THE INPUT: Begin

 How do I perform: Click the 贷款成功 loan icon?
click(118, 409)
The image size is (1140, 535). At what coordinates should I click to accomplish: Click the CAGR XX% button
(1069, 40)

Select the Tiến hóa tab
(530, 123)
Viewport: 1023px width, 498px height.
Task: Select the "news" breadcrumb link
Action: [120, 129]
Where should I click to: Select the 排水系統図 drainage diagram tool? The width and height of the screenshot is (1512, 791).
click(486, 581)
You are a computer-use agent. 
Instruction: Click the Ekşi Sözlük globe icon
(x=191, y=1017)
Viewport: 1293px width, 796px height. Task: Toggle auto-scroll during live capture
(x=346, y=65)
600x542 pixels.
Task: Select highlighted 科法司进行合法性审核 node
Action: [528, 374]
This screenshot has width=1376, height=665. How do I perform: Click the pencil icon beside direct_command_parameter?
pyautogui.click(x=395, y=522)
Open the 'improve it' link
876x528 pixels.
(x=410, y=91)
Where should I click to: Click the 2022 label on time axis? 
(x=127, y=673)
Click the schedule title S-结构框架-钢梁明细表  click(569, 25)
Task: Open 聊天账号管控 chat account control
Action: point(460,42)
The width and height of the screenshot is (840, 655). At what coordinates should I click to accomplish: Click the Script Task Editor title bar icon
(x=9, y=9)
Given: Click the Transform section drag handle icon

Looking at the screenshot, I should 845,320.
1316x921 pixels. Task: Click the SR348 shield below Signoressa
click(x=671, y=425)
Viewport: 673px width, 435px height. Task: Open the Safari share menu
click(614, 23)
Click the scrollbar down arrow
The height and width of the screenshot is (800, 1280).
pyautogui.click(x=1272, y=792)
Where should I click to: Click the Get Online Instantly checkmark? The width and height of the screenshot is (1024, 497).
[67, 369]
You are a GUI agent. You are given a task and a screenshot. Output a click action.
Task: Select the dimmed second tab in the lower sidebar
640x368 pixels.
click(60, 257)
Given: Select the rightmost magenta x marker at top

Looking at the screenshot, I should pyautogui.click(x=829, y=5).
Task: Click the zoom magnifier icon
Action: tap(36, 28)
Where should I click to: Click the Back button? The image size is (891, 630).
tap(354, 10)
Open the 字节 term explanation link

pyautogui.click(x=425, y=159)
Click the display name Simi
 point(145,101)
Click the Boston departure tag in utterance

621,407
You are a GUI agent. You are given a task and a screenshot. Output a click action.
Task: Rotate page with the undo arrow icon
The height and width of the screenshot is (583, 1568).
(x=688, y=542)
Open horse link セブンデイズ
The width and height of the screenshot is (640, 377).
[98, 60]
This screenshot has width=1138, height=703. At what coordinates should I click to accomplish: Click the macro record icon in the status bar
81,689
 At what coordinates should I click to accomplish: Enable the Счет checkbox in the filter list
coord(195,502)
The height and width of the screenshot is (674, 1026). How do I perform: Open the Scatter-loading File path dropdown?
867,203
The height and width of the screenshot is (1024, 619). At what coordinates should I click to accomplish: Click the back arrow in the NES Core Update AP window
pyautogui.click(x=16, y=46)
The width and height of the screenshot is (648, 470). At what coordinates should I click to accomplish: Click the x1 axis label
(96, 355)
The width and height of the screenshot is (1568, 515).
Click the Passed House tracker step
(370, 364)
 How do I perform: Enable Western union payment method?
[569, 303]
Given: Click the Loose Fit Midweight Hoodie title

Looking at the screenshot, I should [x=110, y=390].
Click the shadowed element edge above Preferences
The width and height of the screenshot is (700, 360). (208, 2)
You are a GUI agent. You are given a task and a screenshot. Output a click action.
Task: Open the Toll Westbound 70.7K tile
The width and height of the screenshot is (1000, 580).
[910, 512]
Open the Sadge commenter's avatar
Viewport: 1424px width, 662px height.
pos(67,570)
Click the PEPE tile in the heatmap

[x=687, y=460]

THE INPUT: End

Return the data exactly. Include every record.

OUTPUT BELOW —
 How do I perform: Click the 贷款成功 loan icon?
click(118, 409)
The image size is (1140, 535). At what coordinates should I click to accomplish: Click the CAGR XX% button
(1069, 40)

Select the Tiến hóa tab
(530, 123)
Viewport: 1023px width, 498px height.
Task: Select the "news" breadcrumb link
Action: [120, 129]
Where should I click to: Select the 排水系統図 drainage diagram tool? The width and height of the screenshot is (1512, 791).
click(486, 581)
You are a computer-use agent. 
Instruction: Click the Ekşi Sözlük globe icon
(x=191, y=1017)
Viewport: 1293px width, 796px height. Task: Toggle auto-scroll during live capture
(x=346, y=65)
600x542 pixels.
Task: Select highlighted 科法司进行合法性审核 node
Action: [528, 374]
This screenshot has width=1376, height=665. How do I perform: Click the pencil icon beside direct_command_parameter?
pyautogui.click(x=395, y=522)
Open the 'improve it' link
876x528 pixels.
(x=410, y=91)
Where should I click to: Click the 2022 label on time axis? 
(x=127, y=673)
Click the schedule title S-结构框架-钢梁明细表  click(569, 25)
Task: Open 聊天账号管控 chat account control
Action: point(460,42)
The width and height of the screenshot is (840, 655). At what coordinates should I click to accomplish: Click the Script Task Editor title bar icon
(x=9, y=9)
Given: Click the Transform section drag handle icon

Looking at the screenshot, I should 845,320.
1316x921 pixels. Task: Click the SR348 shield below Signoressa
click(x=671, y=425)
Viewport: 673px width, 435px height. Task: Open the Safari share menu
click(614, 23)
Click the scrollbar down arrow
The height and width of the screenshot is (800, 1280).
pyautogui.click(x=1272, y=792)
Where should I click to: Click the Get Online Instantly checkmark? The width and height of the screenshot is (1024, 497).
[67, 369]
You are a GUI agent. You are given a task and a screenshot. Output a click action.
Task: Select the dimmed second tab in the lower sidebar
640x368 pixels.
click(60, 257)
Given: Select the rightmost magenta x marker at top

Looking at the screenshot, I should pyautogui.click(x=829, y=5).
Task: Click the zoom magnifier icon
Action: tap(36, 28)
Where should I click to: Click the Back button? The image size is (891, 630).
tap(354, 10)
Open the 字节 term explanation link

pyautogui.click(x=425, y=159)
Click the display name Simi
 point(145,101)
Click the Boston departure tag in utterance

621,407
You are a GUI agent. You are given a task and a screenshot. Output a click action.
Task: Rotate page with the undo arrow icon
The height and width of the screenshot is (583, 1568).
(x=688, y=542)
Open horse link セブンデイズ
The width and height of the screenshot is (640, 377).
[98, 60]
This screenshot has width=1138, height=703. At what coordinates should I click to accomplish: Click the macro record icon in the status bar
81,689
 At what coordinates should I click to accomplish: Enable the Счет checkbox in the filter list
coord(195,502)
The height and width of the screenshot is (674, 1026). How do I perform: Open the Scatter-loading File path dropdown?
867,203
The height and width of the screenshot is (1024, 619). At what coordinates should I click to accomplish: Click the back arrow in the NES Core Update AP window
pyautogui.click(x=16, y=46)
The width and height of the screenshot is (648, 470). At what coordinates should I click to accomplish: Click the x1 axis label
(96, 355)
The width and height of the screenshot is (1568, 515).
Click the Passed House tracker step
(370, 364)
 How do I perform: Enable Western union payment method?
[569, 303]
Given: Click the Loose Fit Midweight Hoodie title

Looking at the screenshot, I should [x=110, y=390].
Click the shadowed element edge above Preferences
The width and height of the screenshot is (700, 360). (208, 2)
You are a GUI agent. You are given a task and a screenshot. Output a click action.
Task: Open the Toll Westbound 70.7K tile
The width and height of the screenshot is (1000, 580).
[910, 512]
Open the Sadge commenter's avatar
Viewport: 1424px width, 662px height.
pos(67,570)
Click the PEPE tile in the heatmap

[x=687, y=460]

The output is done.